Here’s how you can protect yourself from becoming a victim of a crypto scam:

• Examine the browser URL. Always double-check the browser URL before accessing a website.
• Look for the extension icon. To understand if you are accessing a website or an extension, the extension will contain an extension icon near it.
• Never give out your passphrase. You should never give out your passphrase and no one should ask for that either.
• Skip the ads. Always look at the first website in your search and not in the ad, as these may mislead you to get scammed by cybercriminals.
• Verify Accounts. Always verify that a vendor/charity is legitimate and accepts cryptocurrency before sending payments/donations.
• Do Your Research. Always research potential investment opportunities before committing.
• Crypto Payment As the Only Option. Be wary of anyone who says you must pay by cryptocurrency. 

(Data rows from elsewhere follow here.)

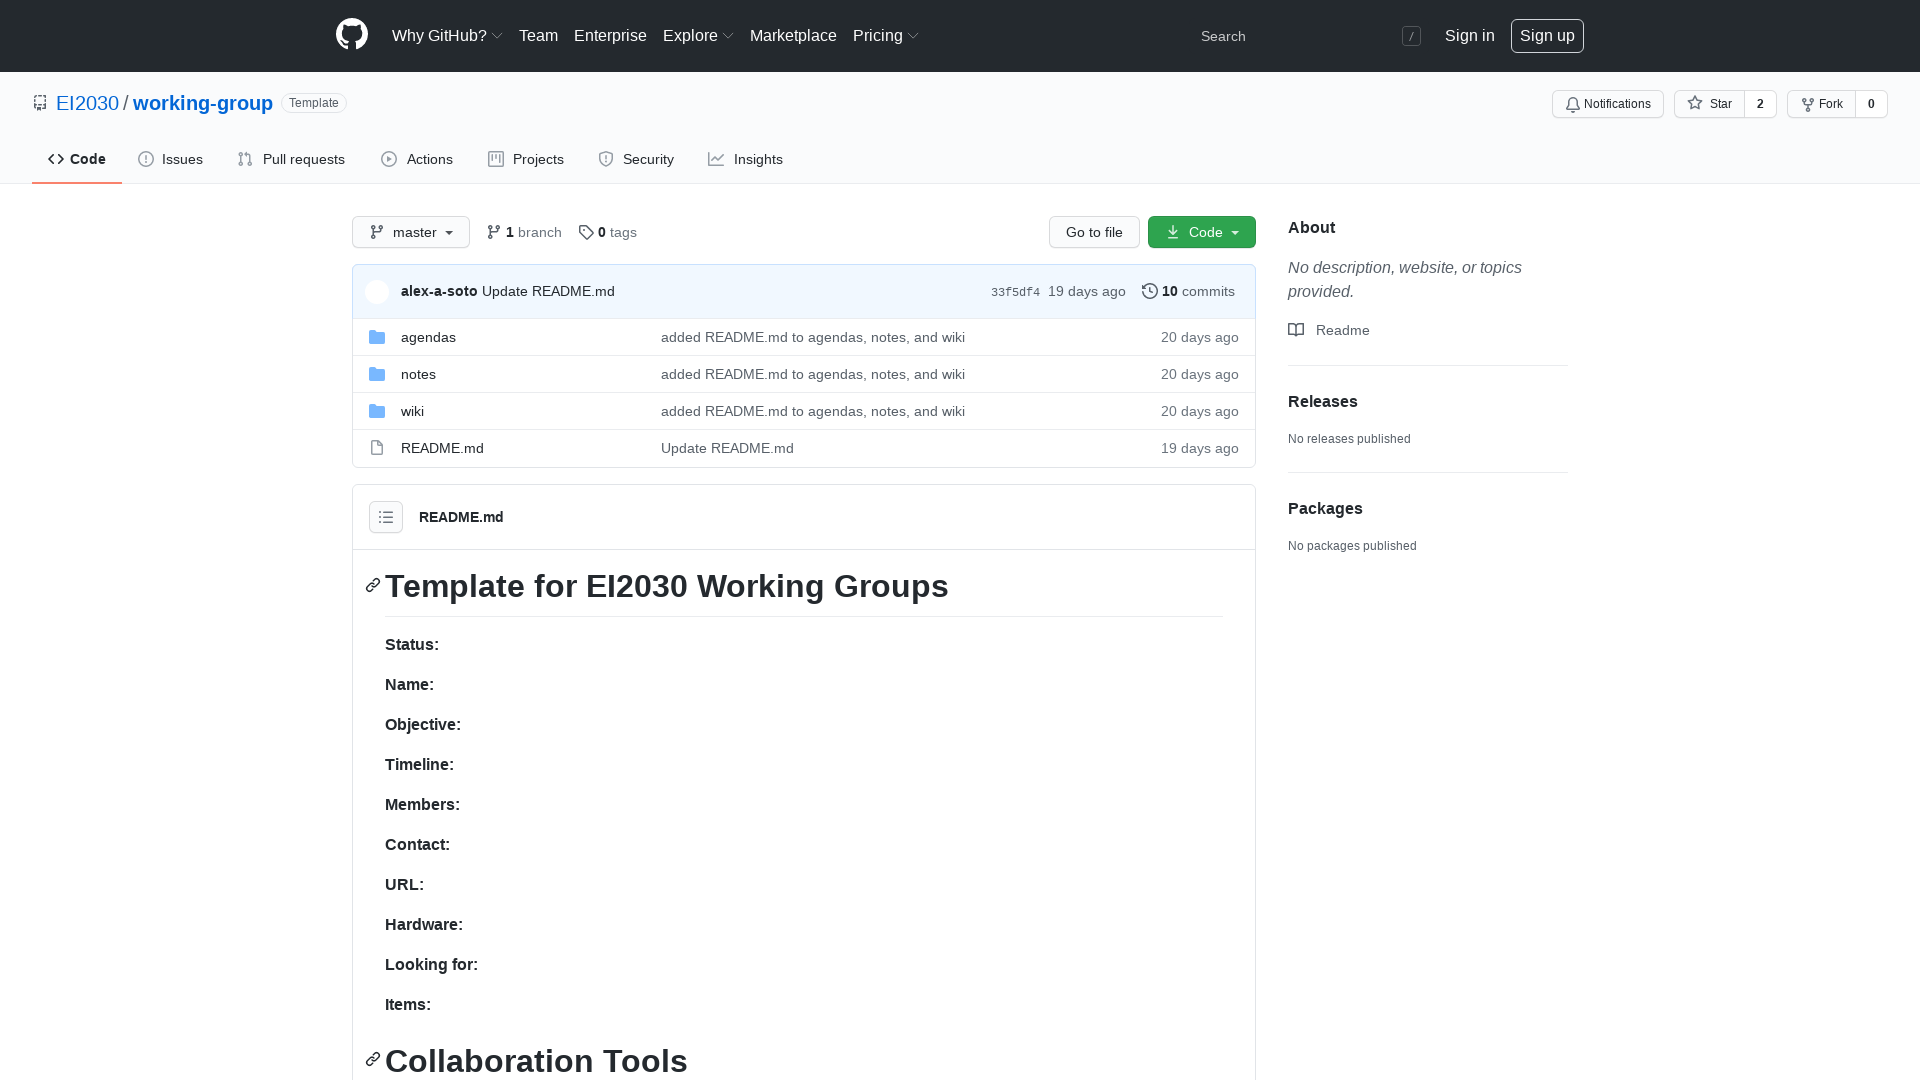The image size is (1920, 1080).
Task: Click the tags icon showing 0 tags
Action: (x=586, y=233)
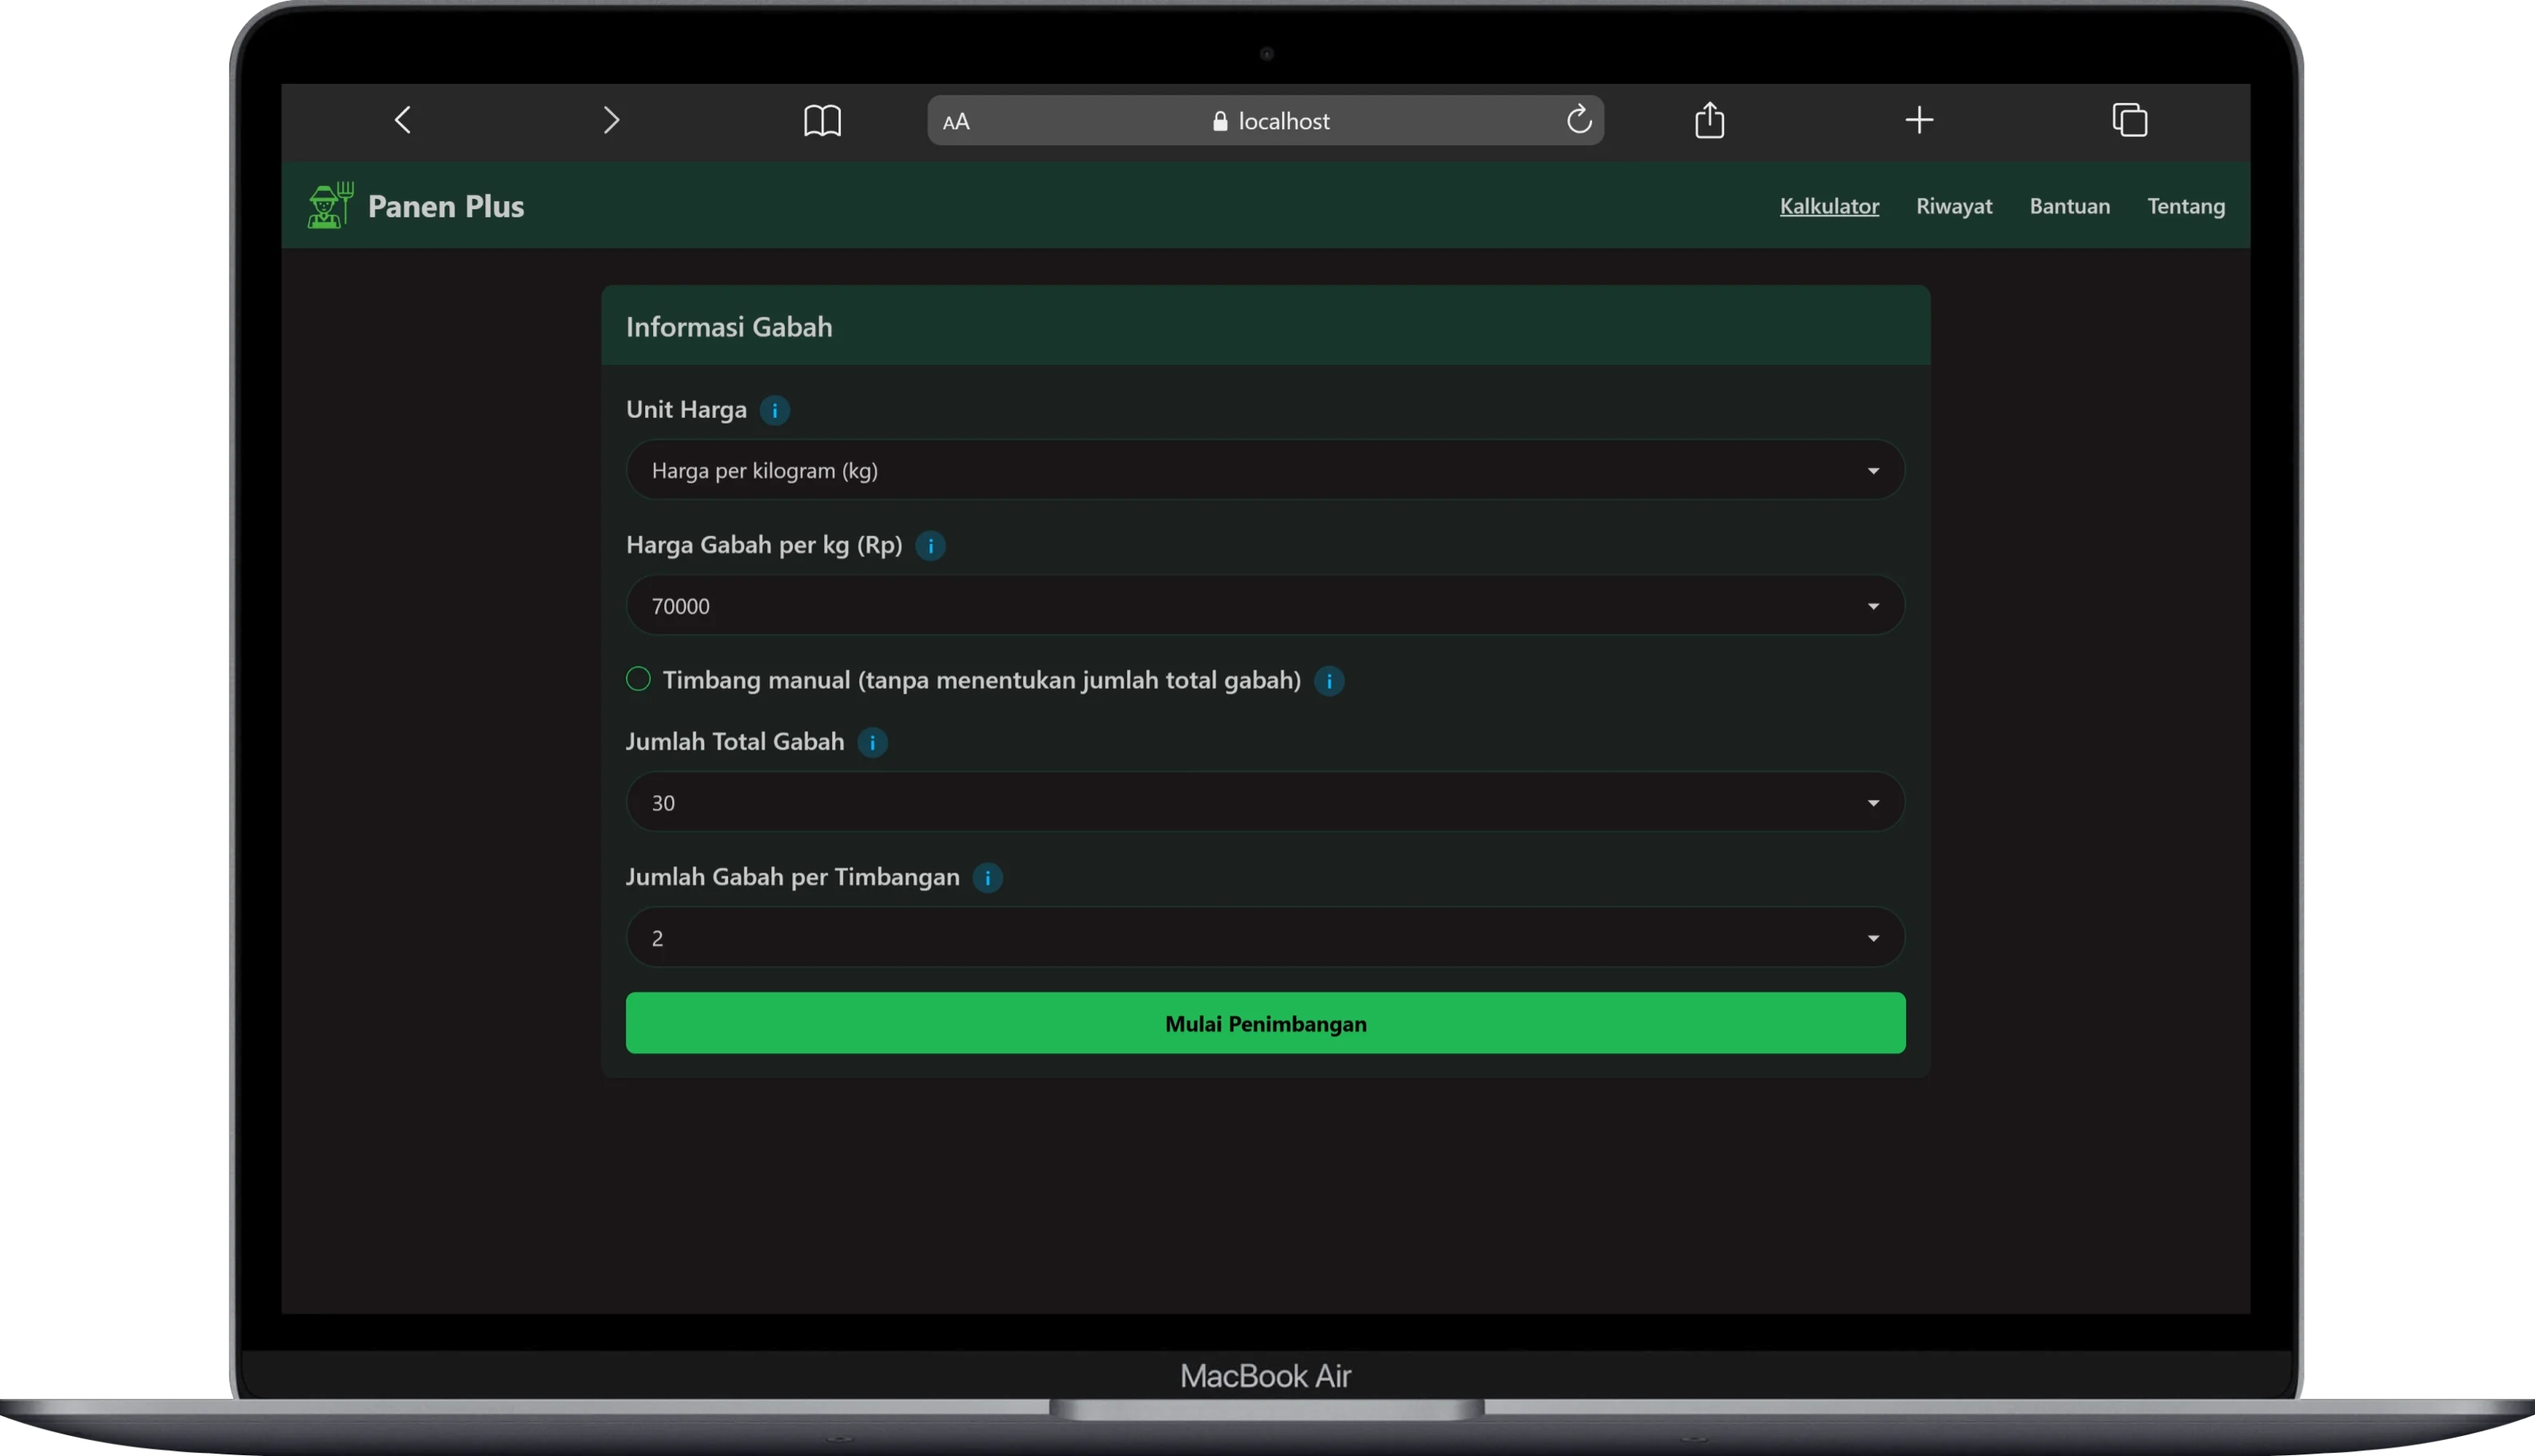Viewport: 2535px width, 1456px height.
Task: Click the Safari share icon
Action: pyautogui.click(x=1710, y=119)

What are companies and governments doing?

Unlike U.S. dollars deposited into a bank account, cryptocurrency accounts are not backed or insured by a government. If you store cryptocurrency with a third-party company, and they eventually get hacked or go out of business, the government has no obligation to get your money back.

However, law enforcement has started taking strict actions against cyber criminals as evident from the latest ransomware attack shutdowns from incidents that have disrupted critical services and businesses globally.

And while most virtual currency activity is legal, these virtual currencies remain the primary mechanism for ransomware payments.

As cyber-criminals employ even more elaborate schemes to convert technology into tools of digital extortion, law enforcement has expressed the commitment to continue improving the cyber resiliency of critical infrastructure across the nation.

An example is when the U.S. Treasury Department sanctioned the Chatex cryptocurrency exchange for aiding in ransom transactions and assisting ransomware gangs. In the U.K, an individual was charged with the theft of $784,000 worth of cryptocurrency.

New phishing campaigns are being introduced every day by cybercriminals and this trend is expected to continue in the near future. Always double-check the URLs before clicking and currently, avoid clicking on crypto wallets in Google Ads.

You can also report fraud and other suspicious activity involving cryptocurrency to the FTC at ReportFraud.ftc.gov and the U.S. Securities and Exchange Commission (SEC) at sec.gov/tcr.